Y-00 プロトコル
出典: フリー百科事典『ウィキペディア(Wikipedia)』 (2022/03/18 09:29 UTC 版)
H. P. Yuenは、2000年ごろに量子雑音を用いたストリーム暗号としてY-00を発表し、アメリカ国防高等研究計画局 (DARPA) の高速・大容量量子暗号プロジェクトに応募している。量子鍵配送とは異なり鍵配送を主眼とするものではなく、メッセージそのものを盗聴させずに伝送することを主目的とするため、盗聴者検出は必要ない。プライバシー増幅は後述する鍵配送時にのみ使われる場合がある。現在では日本および中国で研究が進められている。 動作原理としては次のとおりである。まず正規通信者は鍵を共有し、同じ擬似乱数生成器を使って疑似乱数鍵ストリームに変更する。
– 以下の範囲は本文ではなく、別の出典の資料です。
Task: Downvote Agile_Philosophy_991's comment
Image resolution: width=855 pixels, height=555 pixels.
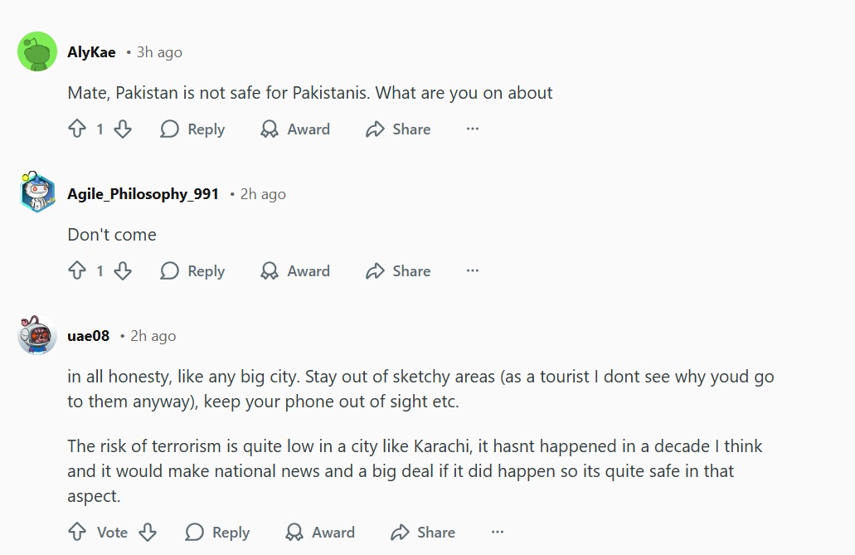Action: (123, 271)
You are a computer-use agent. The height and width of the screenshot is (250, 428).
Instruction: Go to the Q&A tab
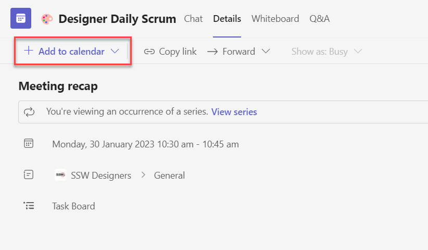coord(319,19)
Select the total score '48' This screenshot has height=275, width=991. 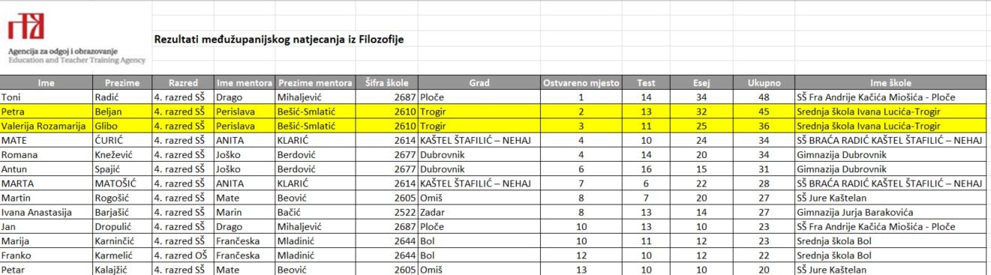click(764, 97)
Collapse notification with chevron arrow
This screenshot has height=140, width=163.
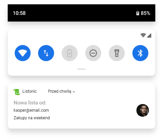pyautogui.click(x=74, y=92)
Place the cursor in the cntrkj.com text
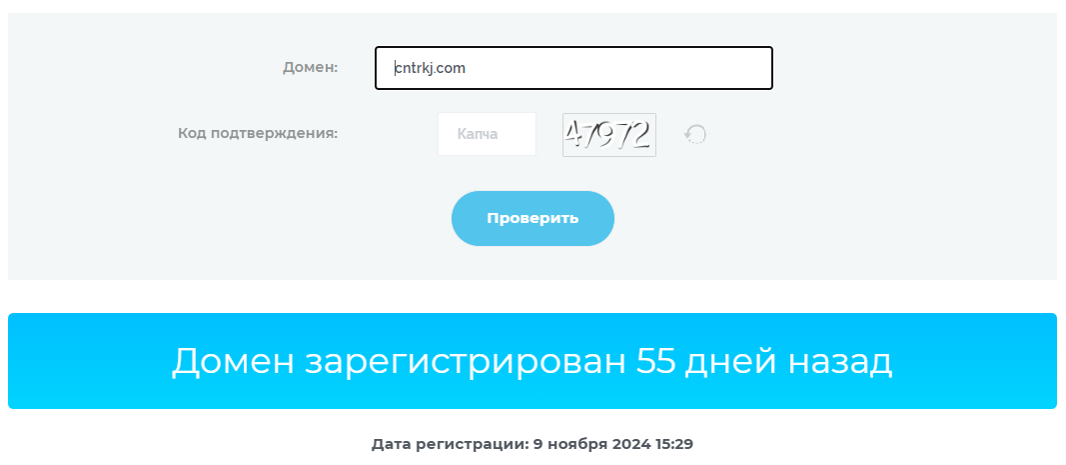This screenshot has width=1066, height=465. tap(431, 68)
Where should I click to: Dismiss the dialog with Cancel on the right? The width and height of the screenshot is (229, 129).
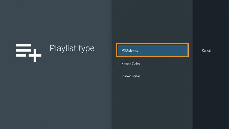206,50
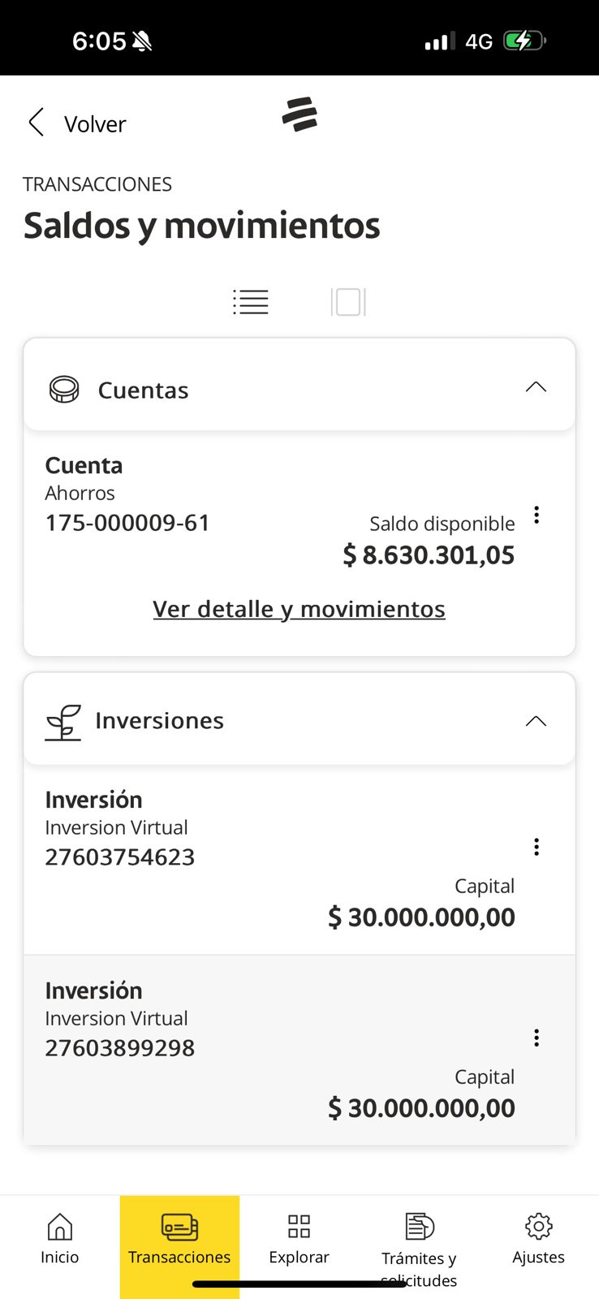Collapse the Inversiones section
Screen dimensions: 599x1299
pos(536,721)
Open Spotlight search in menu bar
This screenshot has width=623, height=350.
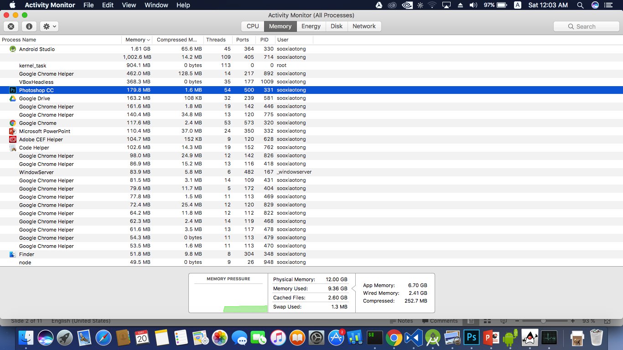(580, 5)
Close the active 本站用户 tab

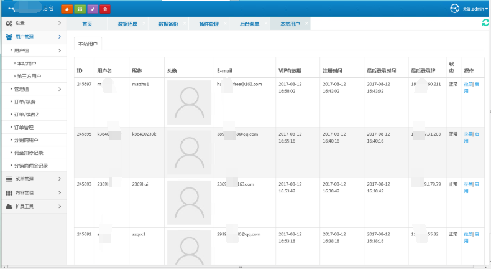(306, 24)
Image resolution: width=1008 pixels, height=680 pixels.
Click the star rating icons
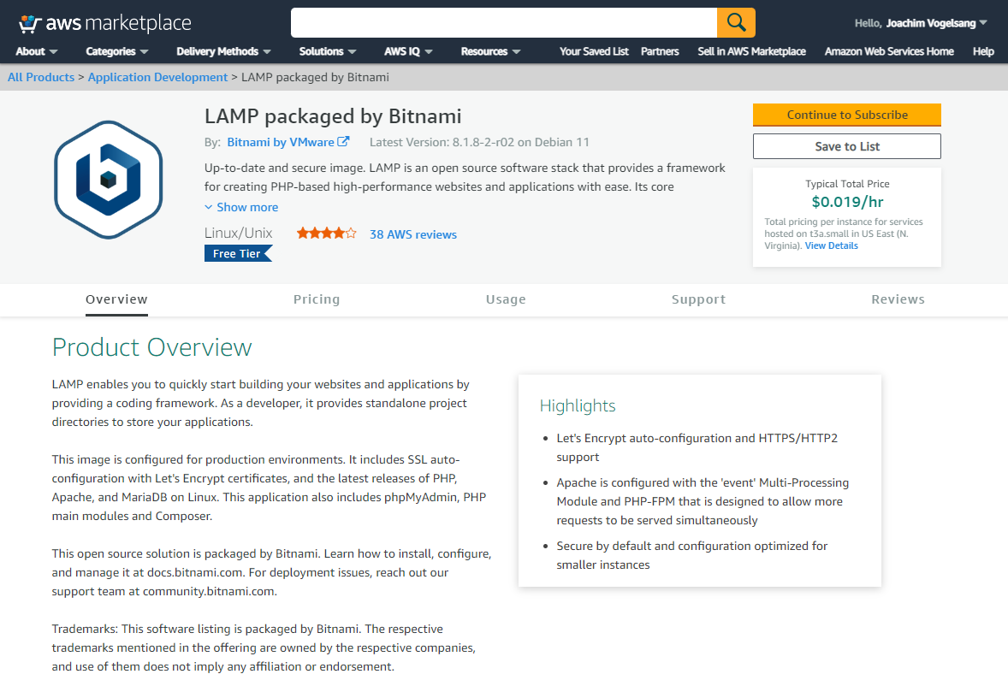(x=326, y=234)
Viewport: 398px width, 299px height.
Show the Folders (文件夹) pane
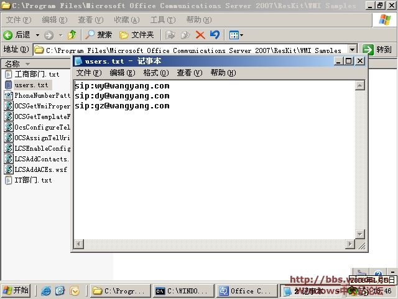coord(136,35)
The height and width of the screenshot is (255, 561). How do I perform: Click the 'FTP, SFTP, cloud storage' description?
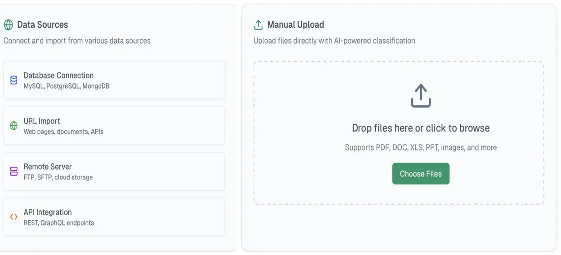coord(58,178)
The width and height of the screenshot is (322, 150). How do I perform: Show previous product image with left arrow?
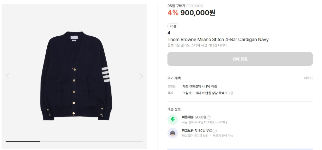tap(7, 76)
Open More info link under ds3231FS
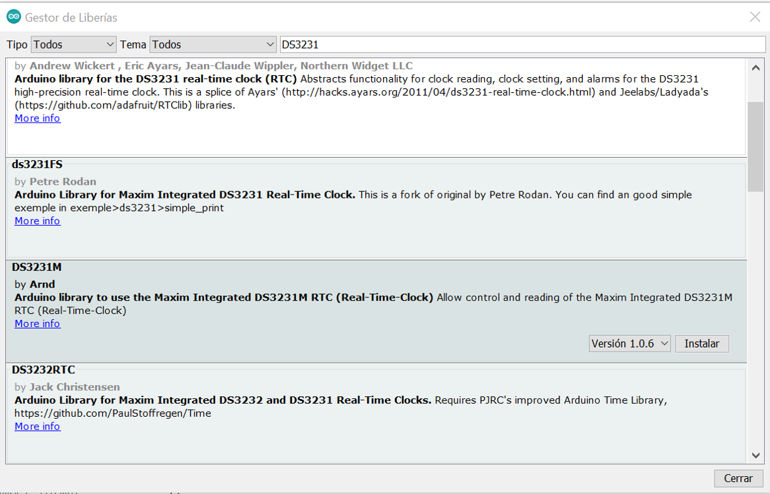 point(38,221)
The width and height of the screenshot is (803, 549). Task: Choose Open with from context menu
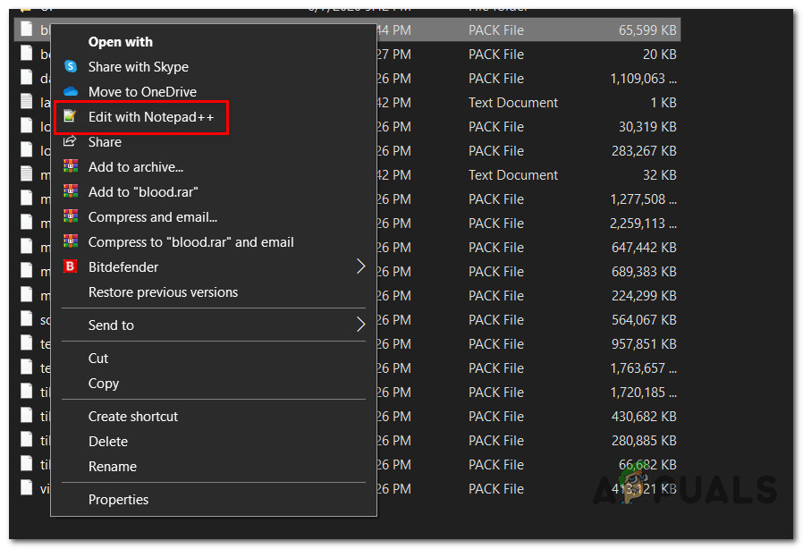[120, 42]
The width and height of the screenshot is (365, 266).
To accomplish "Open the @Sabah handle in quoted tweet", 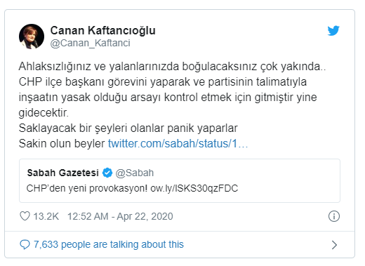I will [135, 173].
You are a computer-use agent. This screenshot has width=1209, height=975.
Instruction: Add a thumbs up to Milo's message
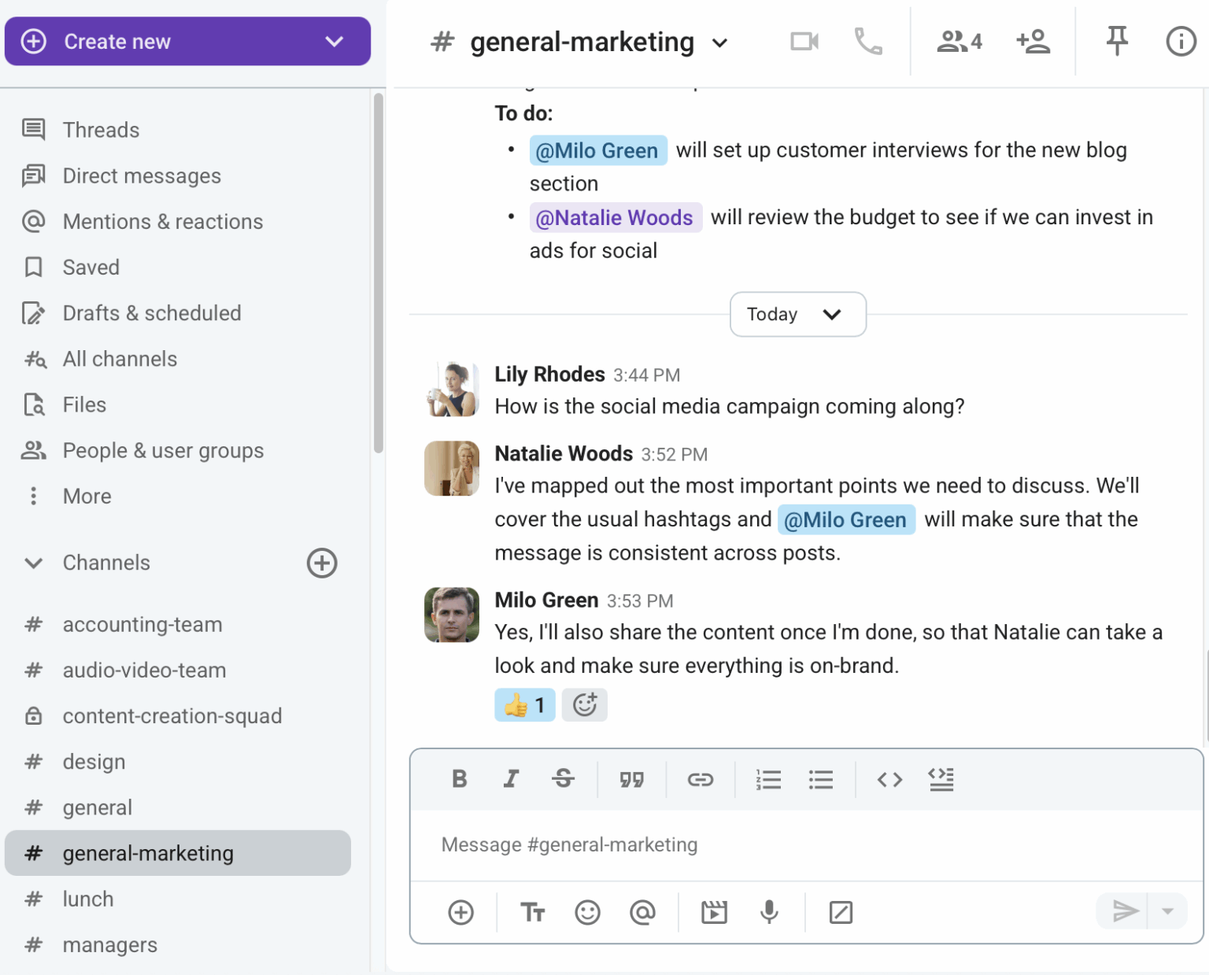click(524, 705)
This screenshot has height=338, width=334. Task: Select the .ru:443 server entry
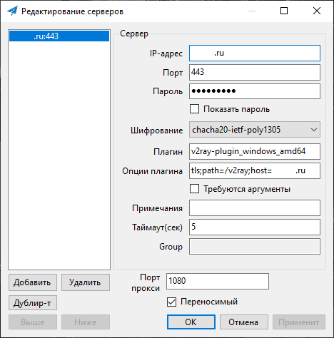[x=59, y=36]
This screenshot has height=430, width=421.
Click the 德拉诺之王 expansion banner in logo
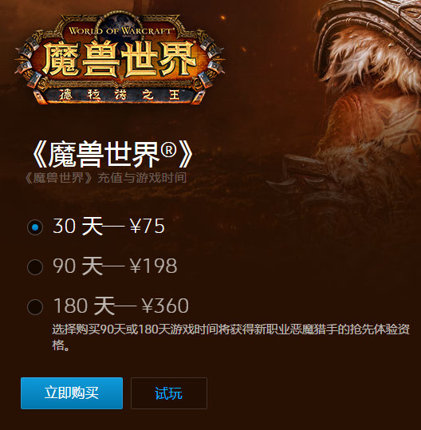click(x=120, y=95)
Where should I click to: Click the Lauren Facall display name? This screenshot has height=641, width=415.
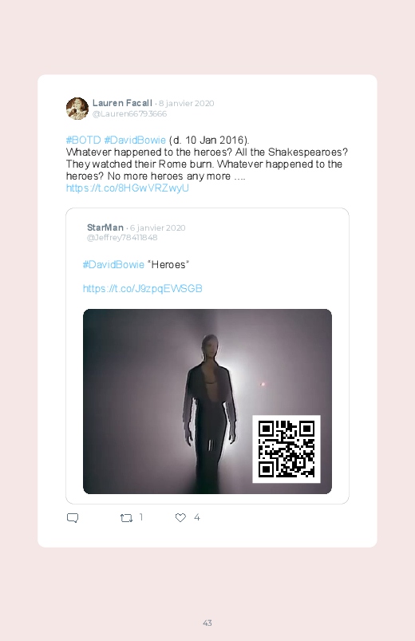122,103

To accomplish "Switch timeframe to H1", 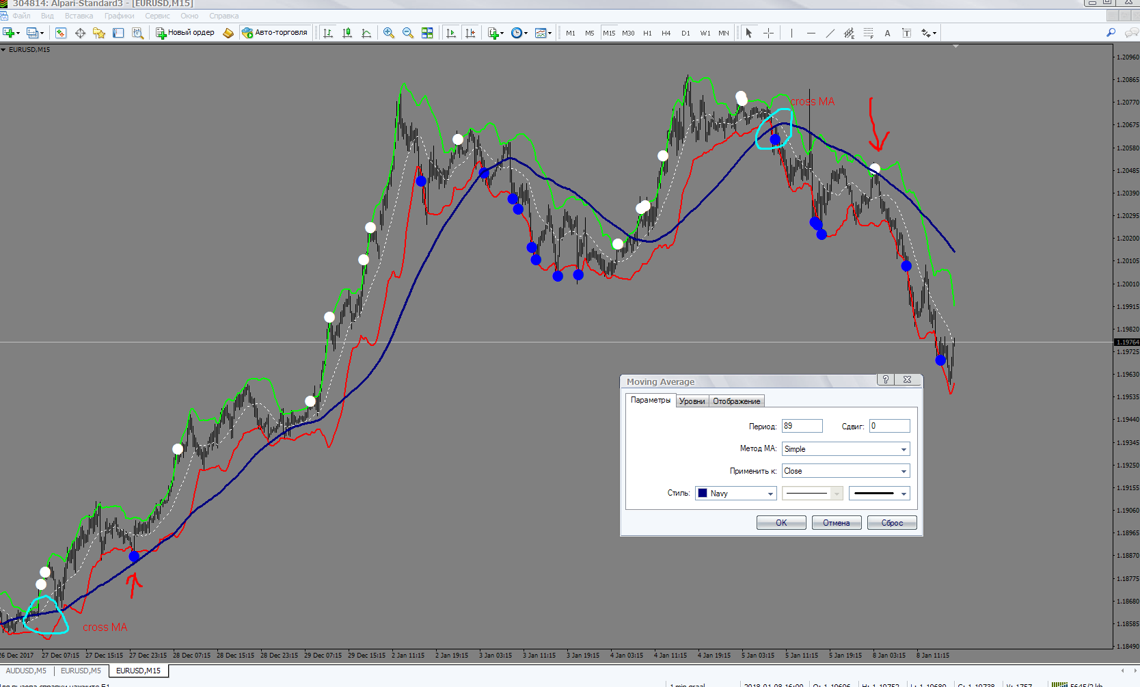I will (647, 33).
これを適切に置換することで正規通信者は共通鍵をベースに通常の光通信を行うことができるのに対し (Advantage Creation と呼ばれる)、鍵を共有しない攻撃者にとっては A. D. Wyner の雑音のある盗聴通信路 (Wire-Tap Channel) モデルを実現し、シャノンが定めた情報理論的安全性の限界 (ワンタイムパッド, en:One-time pad) を超えることを目指す。 上記の盗聴通信路に発生する雑音のもとは、ロイ・グラウバー および ジョージ・スダルシャン が理論化したレーザ光 (コヒーレント状態) の理論的帰結による電磁場そのものがもつ不確定性原理である ため、既存の技術で十分に実装できる。レビュー論文にその内容がよくまとまっている。 主目的はメッセージそのものの伝送であるが、鍵配送に使えないわけではなく送信するメッセージを鍵に変更するだけで鍵の配送は可能である。また、共通鍵暗号であるため初期鍵を共有する必要があるが、部分的には初期鍵の配送方法も提案されている。 さらには通常の通信レーザー光を用いるため、既存の通信インフラストラクチャーと互換性があり、高速・長距離の通信およびルーティングが可能である。 その一方で、具体的にどのような実装により情報理論的安全性を実現できるかは現在のところ定かではなく、量子鍵配送と比べた場合の安全性については長らく論争が続いていた。